**** Supplied passage

Sunday, July 2, 2017

A hundred blues, a thousand skies

Not all creative souls are crazy.  And not all crazy people are artists.

"Genius comes from pain."

In recent decades, there have been a number of attempts to find a firm empirical basis for that idea.

Some correlative points have emerged: There is research suggesting that people with bipolar disorder, as well as the healthy siblings of people with bipolar disorder or schizophrenia, are more likely to have creative occupations.

People with certain genetic risk factors for schizophrenia have been found to be more creative. In 1989, Kay Redfield Jamison, Ph.D., who herself has bipolar disorder, found a high prevalence of mood disorders among a group of British writers and artists. And in 1987, Nancy C. Andreasen, M.D., Ph.D., found a higher rate of mental illness among 30 creative writers than among 30 equally educated non-writers.

Recent research from Austria builds upon this idea. A 2013 study found that people who scored high for creativity and people who scored high for schizotypy -- that is, behavior suggestive of schizophrenia but not diagnosable as such -- "share an inability to filter out extraneous or irrelevant material," Fast Company reported.

So that's why.

People say we're distracted. That we notice everything, absorb everything.

Dad was like that too.

We see clouds and fixate on their shapes and colors. See a hundred different kinds of blue, a thousand skies.

Our days are filled to a level of happiness in the way a teacup is filled from a firehouse - empty from the filling. For there is too much sun, too many voices, too many colors, too much sadness.

Too many people to perceive, their subtleties and existence that stream, 4G, into our heads.

We find our happiness in the admixture of change, of revolving experiences and visions. We live our days through senses, for our minutes and our days are colored by the swirling reality of the moment.

And, as I've said before, we see ghosts.

********

Please duplicate the post on creativity and mental illness between "Our days are filled" and "of the moment.", inclusive.

**** Given information

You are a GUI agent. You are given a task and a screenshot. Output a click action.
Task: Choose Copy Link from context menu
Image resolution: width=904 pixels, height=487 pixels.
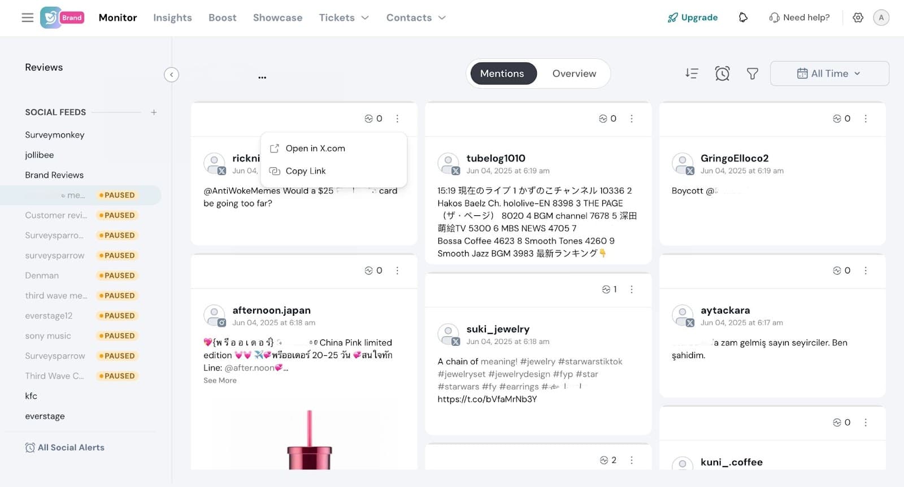click(305, 171)

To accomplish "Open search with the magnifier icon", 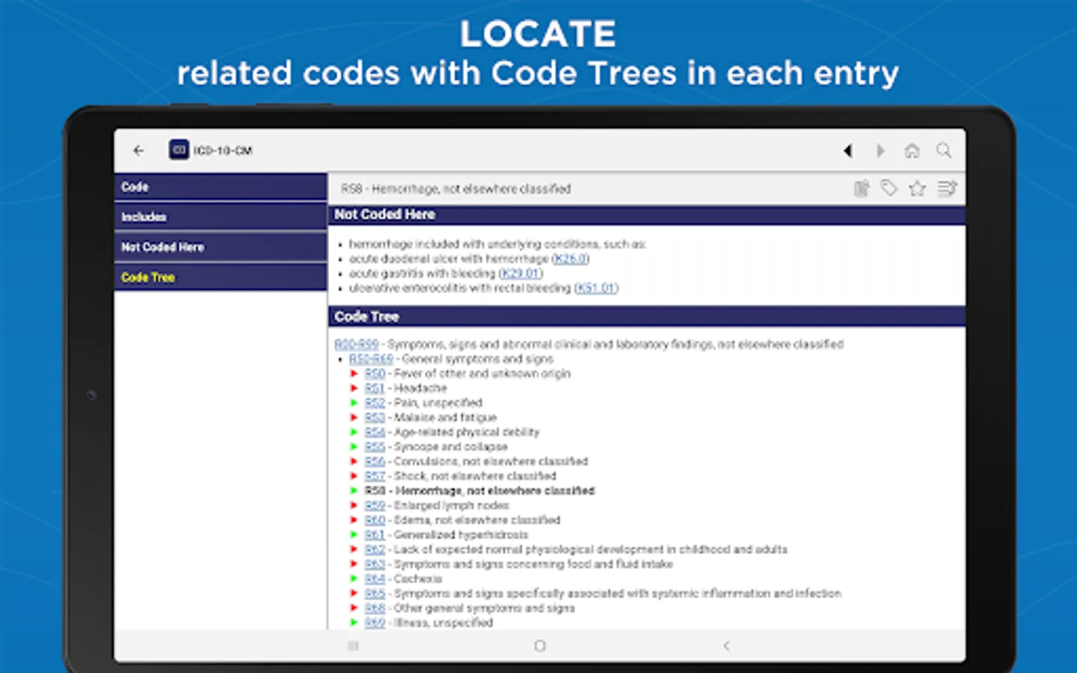I will [944, 150].
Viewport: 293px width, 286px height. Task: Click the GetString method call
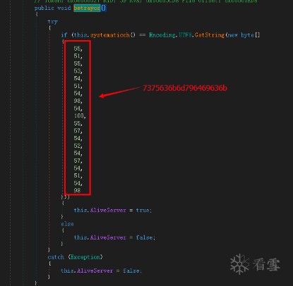210,35
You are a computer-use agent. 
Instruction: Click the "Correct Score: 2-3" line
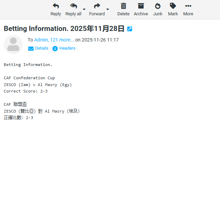[26, 91]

********

Solution to this task »
Our days are filled to a level of happiness in the way a teacup is filled from a firehouse - empty from the filling. For there is too much sun, too many voices, too many colors, too much sadness.

Too many people to perceive, their subtleties and existence that stream, 4G, into our heads.

We find our happiness in the admixture of change, of revolving experiences and visions. We live our days through senses, for our minutes and our days are colored by the swirling reality of the moment.